“Sono morti”, tuona Beppe Grillo in riferimento ai partiti. Ma non è che le trasmissioni di dis informazione televisiva stiano molto meglio. Santoro, chi era costui? Sparito il suo nemico numero 1, Berlu, il suo Servizio Pubblico ha perso ogni interesse. Soliti ospiti, solite banalità, ore di vuoto pneumatico per arrivare a gustare qualche vignetta di Vauro. Davvero poco. E il post sovietico Floris? Vive sul traino di Crozza, su servizi a volte intelligenti, e poi crolla nelle banalità da studio, di nuovo con la compagnia di giro dei soliti noti ed insopportabili, per arrivare alle comiche finali degli sbarellamenti di Pagnoncelli con dati a cui crede solo lui. E le Invasioni barbariche della Bignardi in Sofri? La nuora di Adriano Sofri, condannato come mandante dell’omicidio Calabresi (condannato in via definitiva, come amano ricordare i politicamente corretti a proposito di Berlu), si permette di chiedere ad un parlamentare grillino come ci si senta ad essere figlio di un fascista (nato alla fine della guerra, dunque in realtà missino e non certo un combattente della Rsi), e tutto va bene.
Ma quando sul blog grillino qualcuno chiede a Bignardi come ci si senta ad essere la nuora di uno condannato in relazione ad un omicidio, i difensori della comunicazione a senso unico insorgono: “aggressione intollerabile”, “attacco inaudito”, “fascisti”, “picchiatori mediatici”, “squadristi”. Il solito ricorso ai due pesi e due misure. Ma, al di là delle polemiche, che ascolto ha la Bignardi? Ed i suoi numi tutelari? Ascolti complessivi in continuo e drammatico calo. Certo, gli investitori pubblicitari continuano a pagare per gli spot che accompagnano queste trasmissioni. Perché i responsabili della comunicazione fanno parte dello stesso mondo radical chic e non si rendono conto di quanto stia succedendo. D’altronde i consumi calano ed i prodotti che compaiono negli spot si acquistano sempre meno, ma gli esperti proseguono a regalar denaro a trasmissioni senza pubblico. Sino a quando? Probabilmente sino a quando gli altri, gli esclusi, non capiranno a loro volta che un vecchio mondo è finito, è cambiato il mondo ed è cambiato il modo di comunicarlo.

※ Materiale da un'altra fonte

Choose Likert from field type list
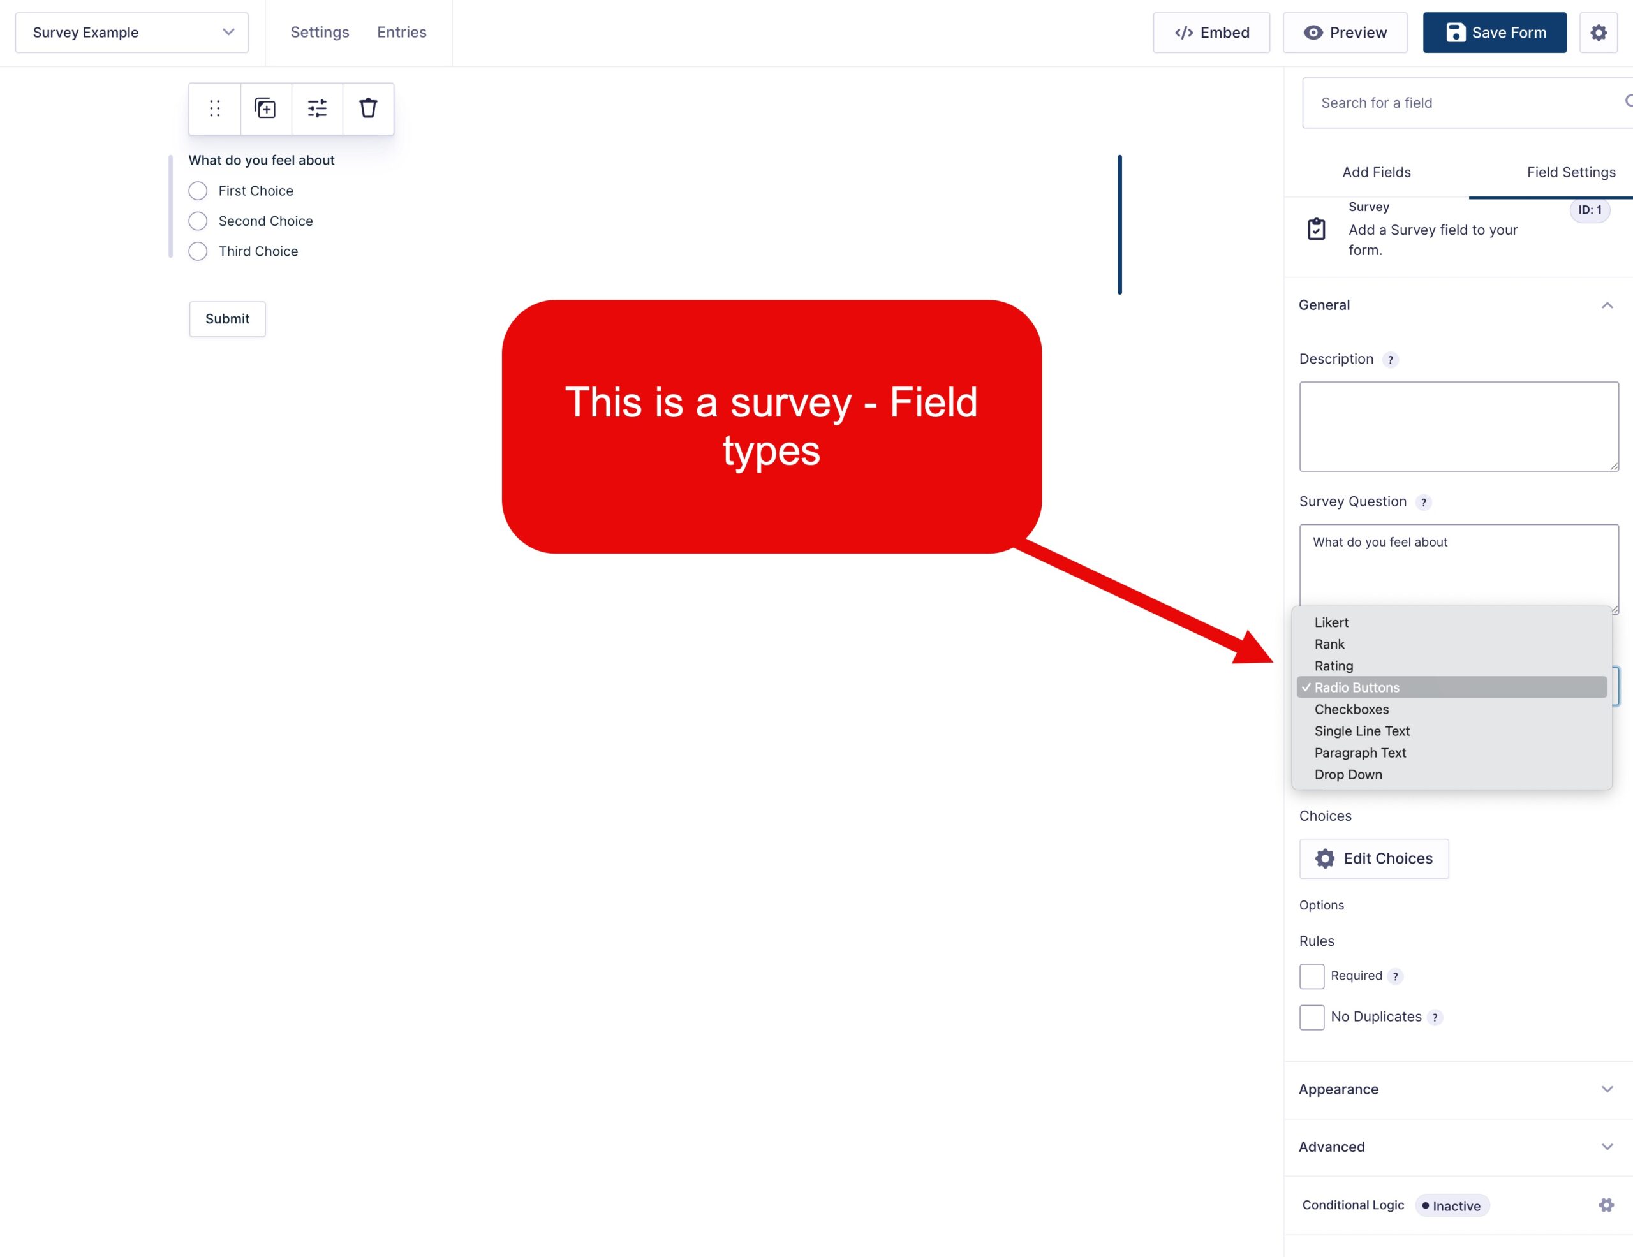point(1331,623)
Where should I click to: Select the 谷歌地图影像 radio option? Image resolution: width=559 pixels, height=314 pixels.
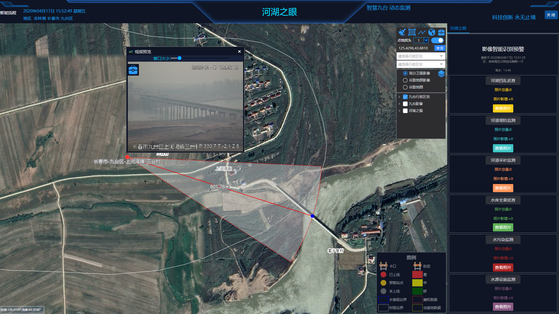[x=405, y=80]
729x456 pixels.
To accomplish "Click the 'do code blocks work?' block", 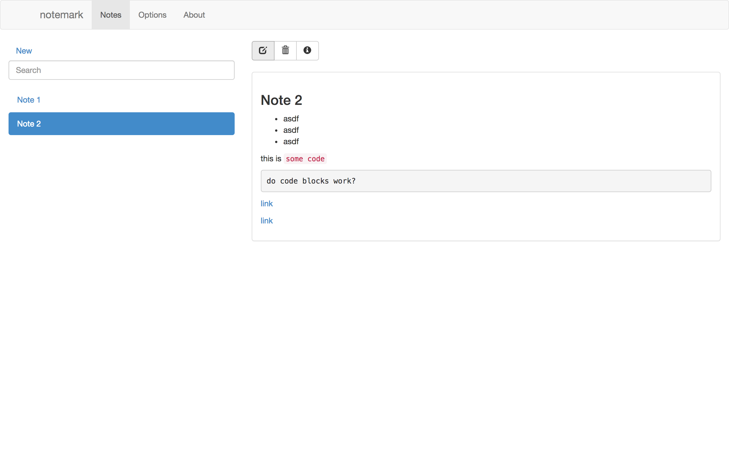I will [x=311, y=181].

E’ il momento di nuove iniziative, di nuovi progetti. Realizzare una tv, sul web o con il digitale, costa sempre meno. Costa la frequenza, per il digitale. Ma ci sono moltissime emittenti locali sull’orlo del fallimento. Prive di soldi perché, in precedenza, prive di idee. Con padroni ottusi che, di fronte al disastro, non cercano partner per ripartire sulla base di nuovi progetti, ma cercano polli da spennare a cui affittare a caro prezzo un canale che nessuno vede. Quanto potranno resistere in questa situazione? Possibile che nessuno abbia il coraggio di investire per rilanciare l’emittente? Eppure gli spazi ci sono, e tanti. La Rai sopprime il programma di informazione sulle montagne e nessun privato raccoglie la sfida?
Una sfida che potrebbe essere raccolta anche dalle tv sul web. Sempre più viste, sempre più importanti, ma frammentate. Occorre passare dalla trasmissione vista da un ristretto numero di appassionati ad una emittente che faccia opinione, che diventi sede di confronto al di là dei confini provinciali o regionali. Il momento è quello giusto, le chiacchiere dei soliti noti sulle solite tv hanno stufato, i costi per nuove iniziative si sono ridotti, un pubblico sempre più vasto si sente privo di una informazione credibile e di riferimento. C’è un vuoto, ma tutti i vuoti vengono, inevitabilmente, riempiti. Si può lasciare che a riempirli siano gli stessi che li hanno provocati. Oppure si può scegliere di avere coraggio.